Furthermore, it is not guaranteed that the expression profile of an endogenous promoter for its endogenous gene can be easily utilized for transgenic expression techniques. Often essential elements are either in introns or in trans-regions, which are removed during the isolation of the promoter region, thereby significantly changing the expression profile of the promoter.
Manipulation of plants to alter and/or improve phenotypic characteristics (such as productivity or quality) requires the expression of heterologous genes in plant tissues. Such genetic manipulation relies on the availability of a means to drive and to control gene expression as required. For example, genetic manipulation relies on the availability and use of suitable promoters which are effective in plants and which regulate gene expression so as to give the desired effect(s) in the transgenic plant. For numerous applications in plant biotechnology a tissue-specific expression profile is advantageous, since beneficial effects of expression in one tissue may have disadvantages in others. Seed-preferential or seed-specific promoters are useful for expressing genes as well as for producing large quantities of protein, for expressing oils or proteins of interest, e.g., antibodies, genes for increasing the nutritional value of the seed and the like.

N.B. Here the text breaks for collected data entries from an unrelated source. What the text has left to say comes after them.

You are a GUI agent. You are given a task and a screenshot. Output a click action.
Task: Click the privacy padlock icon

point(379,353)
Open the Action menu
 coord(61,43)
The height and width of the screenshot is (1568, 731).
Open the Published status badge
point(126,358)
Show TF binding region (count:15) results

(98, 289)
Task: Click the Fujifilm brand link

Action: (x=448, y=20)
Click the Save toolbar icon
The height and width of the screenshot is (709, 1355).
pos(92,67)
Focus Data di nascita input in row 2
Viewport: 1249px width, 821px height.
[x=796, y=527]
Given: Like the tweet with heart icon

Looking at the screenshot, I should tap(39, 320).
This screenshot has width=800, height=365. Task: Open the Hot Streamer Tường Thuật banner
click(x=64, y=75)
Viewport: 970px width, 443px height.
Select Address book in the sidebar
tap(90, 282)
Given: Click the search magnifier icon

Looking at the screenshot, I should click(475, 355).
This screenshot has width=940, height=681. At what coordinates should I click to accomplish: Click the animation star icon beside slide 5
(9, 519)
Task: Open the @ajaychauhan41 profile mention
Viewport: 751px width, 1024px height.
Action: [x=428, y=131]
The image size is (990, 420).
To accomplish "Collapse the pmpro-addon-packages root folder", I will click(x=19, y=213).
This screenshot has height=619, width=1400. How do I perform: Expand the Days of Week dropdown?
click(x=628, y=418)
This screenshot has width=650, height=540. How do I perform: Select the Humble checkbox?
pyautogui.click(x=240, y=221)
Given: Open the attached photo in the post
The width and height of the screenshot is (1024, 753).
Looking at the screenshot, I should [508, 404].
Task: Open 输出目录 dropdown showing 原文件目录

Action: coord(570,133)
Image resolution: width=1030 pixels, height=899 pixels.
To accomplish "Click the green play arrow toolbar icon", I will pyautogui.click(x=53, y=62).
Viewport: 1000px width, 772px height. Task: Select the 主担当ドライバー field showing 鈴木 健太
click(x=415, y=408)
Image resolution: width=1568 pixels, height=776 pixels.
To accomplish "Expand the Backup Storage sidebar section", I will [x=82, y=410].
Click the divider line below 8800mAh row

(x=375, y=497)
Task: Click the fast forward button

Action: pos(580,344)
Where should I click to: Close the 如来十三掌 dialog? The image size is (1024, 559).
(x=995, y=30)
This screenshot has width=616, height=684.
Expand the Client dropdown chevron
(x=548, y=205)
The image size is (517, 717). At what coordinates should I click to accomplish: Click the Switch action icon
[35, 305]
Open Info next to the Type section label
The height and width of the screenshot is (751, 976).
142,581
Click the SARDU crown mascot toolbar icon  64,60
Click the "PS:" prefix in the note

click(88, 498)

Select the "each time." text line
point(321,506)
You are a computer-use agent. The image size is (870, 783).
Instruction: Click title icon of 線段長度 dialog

It is advantageous to have the choice of a variety of different promoters so that the most suitable promoter may be selected for a particular gene, construct, cell, tissue, plant or environment. Moreover, the increasing interest in cotransforming plants with multiple plant transcription units (PTU) and the potential problems associated with using common regulatory sequences for these purposes merit having a variety of promoter sequences available.
There is, therefore, a great need in the art for the identification of novel sequences that can be used for expression of selected transgenes in economically important plants. It is thus an objective of the present invention to provide new and alternative expression cassettes for seed-preferential or seed-specific expression of transgenes in plants. The objective is solved by the present invention.